(Records taken from a collection)
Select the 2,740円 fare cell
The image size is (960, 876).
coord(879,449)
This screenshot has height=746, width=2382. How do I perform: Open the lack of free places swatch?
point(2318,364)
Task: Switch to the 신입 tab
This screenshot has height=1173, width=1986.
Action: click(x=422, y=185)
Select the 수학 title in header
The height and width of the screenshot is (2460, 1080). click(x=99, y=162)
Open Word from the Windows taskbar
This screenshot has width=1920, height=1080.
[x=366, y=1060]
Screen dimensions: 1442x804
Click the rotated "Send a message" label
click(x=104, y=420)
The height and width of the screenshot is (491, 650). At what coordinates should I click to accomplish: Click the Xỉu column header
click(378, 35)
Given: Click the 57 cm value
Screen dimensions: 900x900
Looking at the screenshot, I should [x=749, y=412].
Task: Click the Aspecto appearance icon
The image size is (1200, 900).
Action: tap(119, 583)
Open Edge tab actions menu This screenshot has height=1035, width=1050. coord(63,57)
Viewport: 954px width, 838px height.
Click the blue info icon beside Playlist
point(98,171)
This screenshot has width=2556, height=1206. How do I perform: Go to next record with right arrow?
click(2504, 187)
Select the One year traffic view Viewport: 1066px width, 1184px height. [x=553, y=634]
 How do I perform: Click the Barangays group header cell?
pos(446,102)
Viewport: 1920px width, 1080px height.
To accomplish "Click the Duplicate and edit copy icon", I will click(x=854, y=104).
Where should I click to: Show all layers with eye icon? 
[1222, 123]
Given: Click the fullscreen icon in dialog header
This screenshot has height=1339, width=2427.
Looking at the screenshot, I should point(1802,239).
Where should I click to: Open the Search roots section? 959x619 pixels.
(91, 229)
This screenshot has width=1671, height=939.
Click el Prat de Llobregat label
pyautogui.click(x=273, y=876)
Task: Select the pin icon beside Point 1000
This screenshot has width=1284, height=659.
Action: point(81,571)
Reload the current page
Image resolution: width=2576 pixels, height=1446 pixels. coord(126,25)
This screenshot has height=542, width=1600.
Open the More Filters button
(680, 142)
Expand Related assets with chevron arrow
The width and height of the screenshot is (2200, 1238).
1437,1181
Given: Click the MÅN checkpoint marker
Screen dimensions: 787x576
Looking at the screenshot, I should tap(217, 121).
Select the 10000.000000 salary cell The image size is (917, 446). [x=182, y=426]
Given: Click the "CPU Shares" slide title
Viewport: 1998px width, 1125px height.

* _What you should do_: Rewrite the data above so that "Screen dimensions" becomes "Display size" everywhere it appears, leaving every other part as it is.

* _Response to this task_:
Select the 2,740円 fare cell
The image size is (960, 876).
coord(879,449)
This screenshot has height=746, width=2382. How do I perform: Open the lack of free places swatch?
point(2318,364)
Task: Switch to the 신입 tab
This screenshot has height=1173, width=1986.
Action: click(x=422, y=185)
Select the 수학 title in header
The height and width of the screenshot is (2460, 1080). click(x=99, y=162)
Open Word from the Windows taskbar
This screenshot has width=1920, height=1080.
[x=366, y=1060]
Display size: 1442x804
Click the rotated "Send a message" label
click(x=104, y=420)
The height and width of the screenshot is (491, 650). At what coordinates should I click to accomplish: Click the Xỉu column header
click(378, 35)
Given: Click the 57 cm value
Display size: 900x900
Looking at the screenshot, I should [x=749, y=412].
Task: Click the Aspecto appearance icon
The image size is (1200, 900).
Action: tap(119, 583)
Open Edge tab actions menu This screenshot has height=1035, width=1050. coord(63,57)
Viewport: 954px width, 838px height.
Click the blue info icon beside Playlist
point(98,171)
This screenshot has width=2556, height=1206. How do I perform: Go to next record with right arrow?
click(2504, 187)
Select the One year traffic view Viewport: 1066px width, 1184px height. [x=553, y=634]
 How do I perform: Click the Barangays group header cell?
pos(446,102)
Viewport: 1920px width, 1080px height.
To accomplish "Click the Duplicate and edit copy icon", I will click(x=854, y=104).
Where should I click to: Show all layers with eye icon? 
[1222, 123]
Given: Click the fullscreen icon in dialog header
This screenshot has height=1339, width=2427.
Looking at the screenshot, I should point(1802,239).
Where should I click to: Open the Search roots section? 959x619 pixels.
(91, 229)
This screenshot has width=1671, height=939.
Click el Prat de Llobregat label
pyautogui.click(x=273, y=876)
Task: Select the pin icon beside Point 1000
This screenshot has width=1284, height=659.
Action: point(81,571)
Reload the current page
Image resolution: width=2576 pixels, height=1446 pixels. coord(126,25)
This screenshot has height=542, width=1600.
Open the More Filters button
(680, 142)
Expand Related assets with chevron arrow
The width and height of the screenshot is (2200, 1238).
1437,1181
Given: Click the MÅN checkpoint marker
Display size: 787x576
Looking at the screenshot, I should tap(217, 121).
Select the 10000.000000 salary cell The image size is (917, 446). [x=182, y=426]
Given: Click the "CPU Shares" slide title
Viewport: 1998px width, 1125px height.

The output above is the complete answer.